- Stated exercise -
Rewrite the lines from the one containing "Image resolution: width=1543" through the one containing "click(1194, 374)" as a Markdown table with a Row column for the row number and a Line column for the text, skipping any blank lines. Leave the pictures out of the answer.

- Data to process -
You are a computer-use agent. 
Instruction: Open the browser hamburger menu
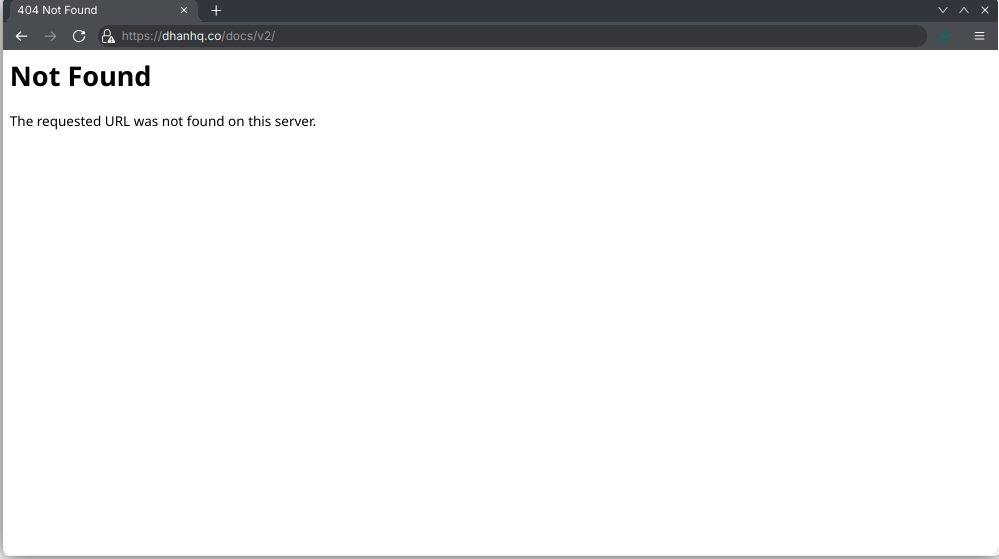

---

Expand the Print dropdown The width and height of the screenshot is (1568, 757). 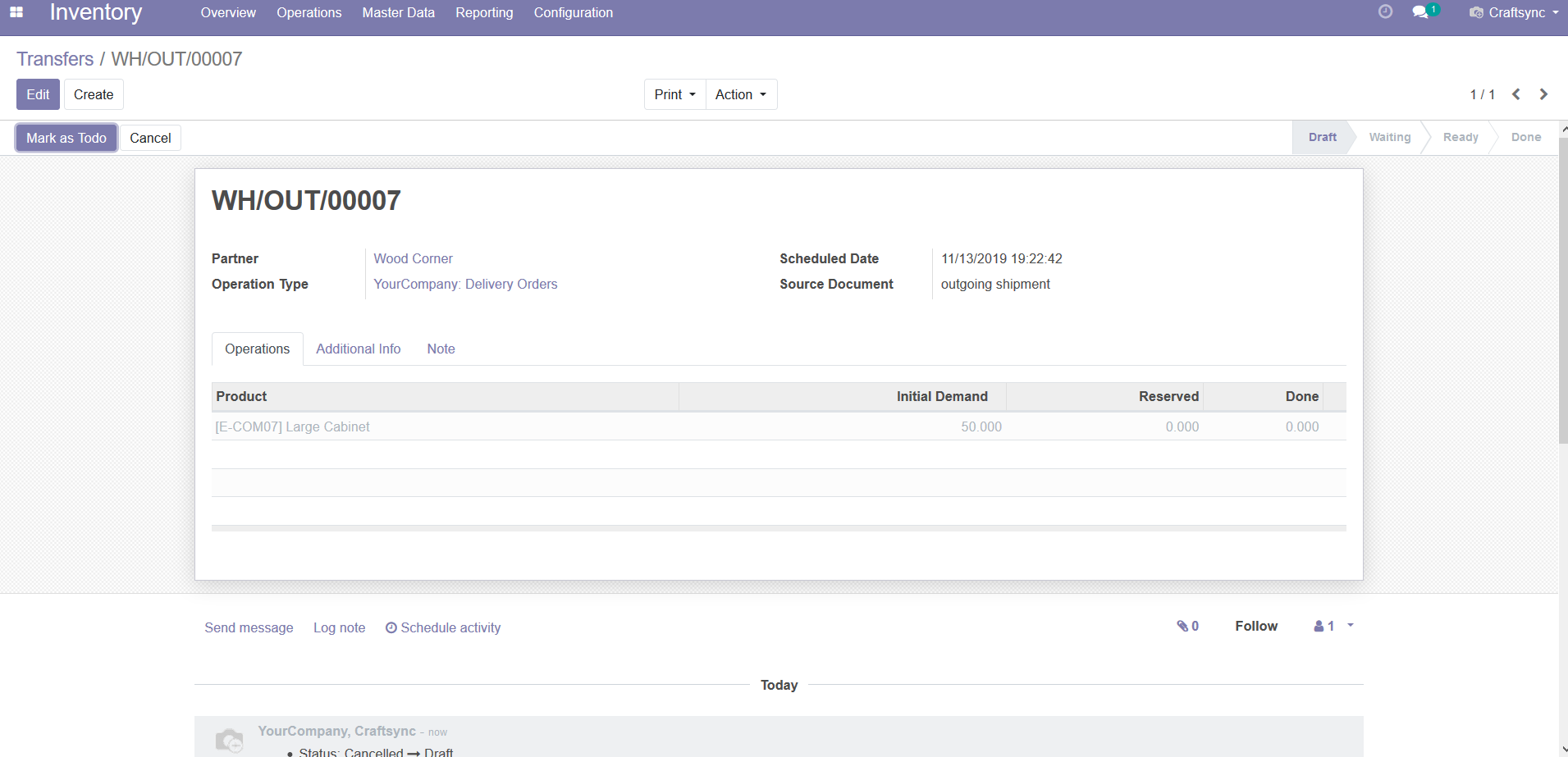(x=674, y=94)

---

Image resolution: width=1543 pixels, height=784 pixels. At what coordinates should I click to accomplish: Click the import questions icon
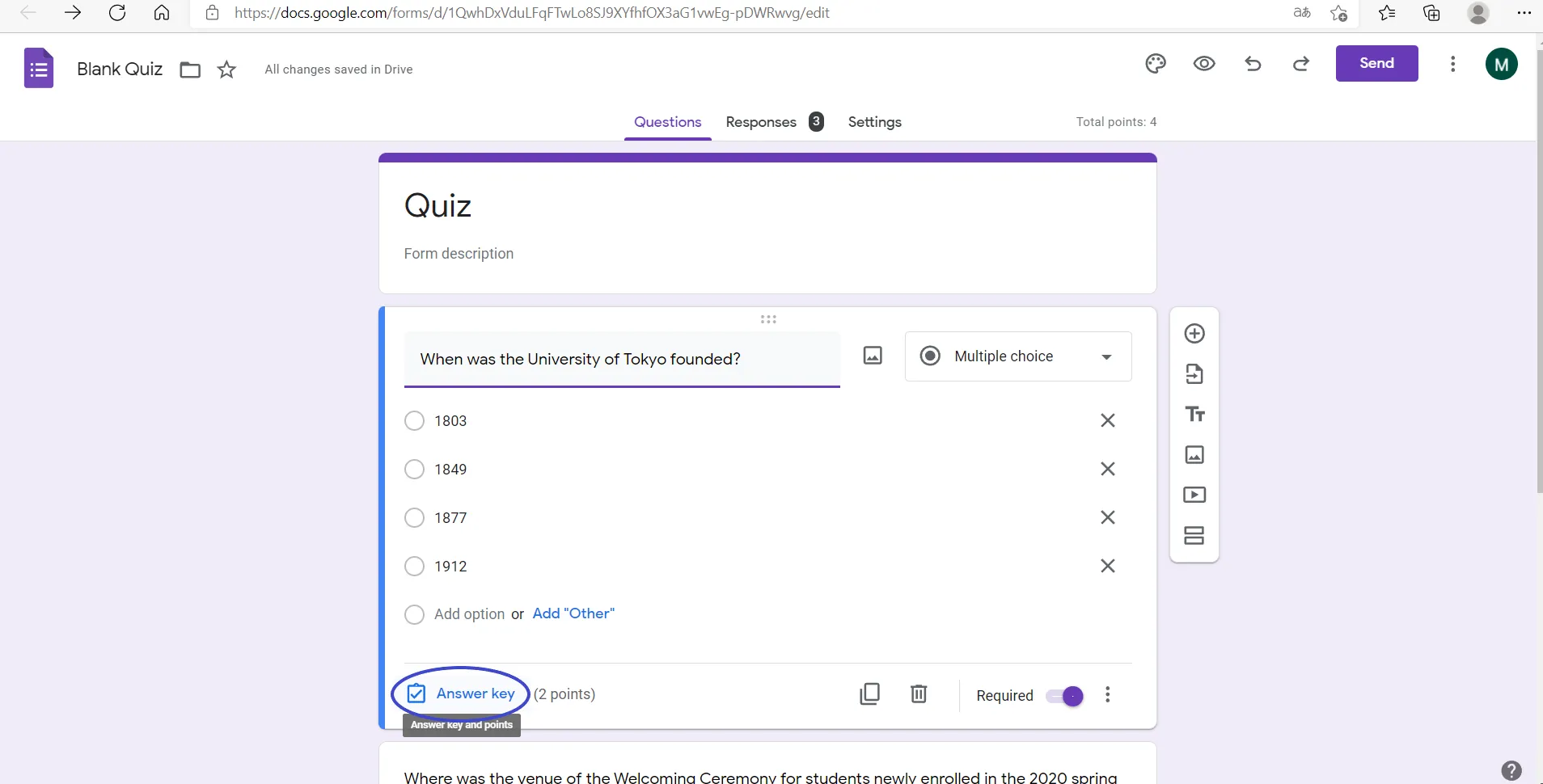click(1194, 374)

- The completed task -
| Row | Line |
|---|---|
| 1 | Image resolution: width=1543 pixels, height=784 pixels. At what coordinates should I click to accomplish: Click the import questions icon |
| 2 | click(1194, 374) |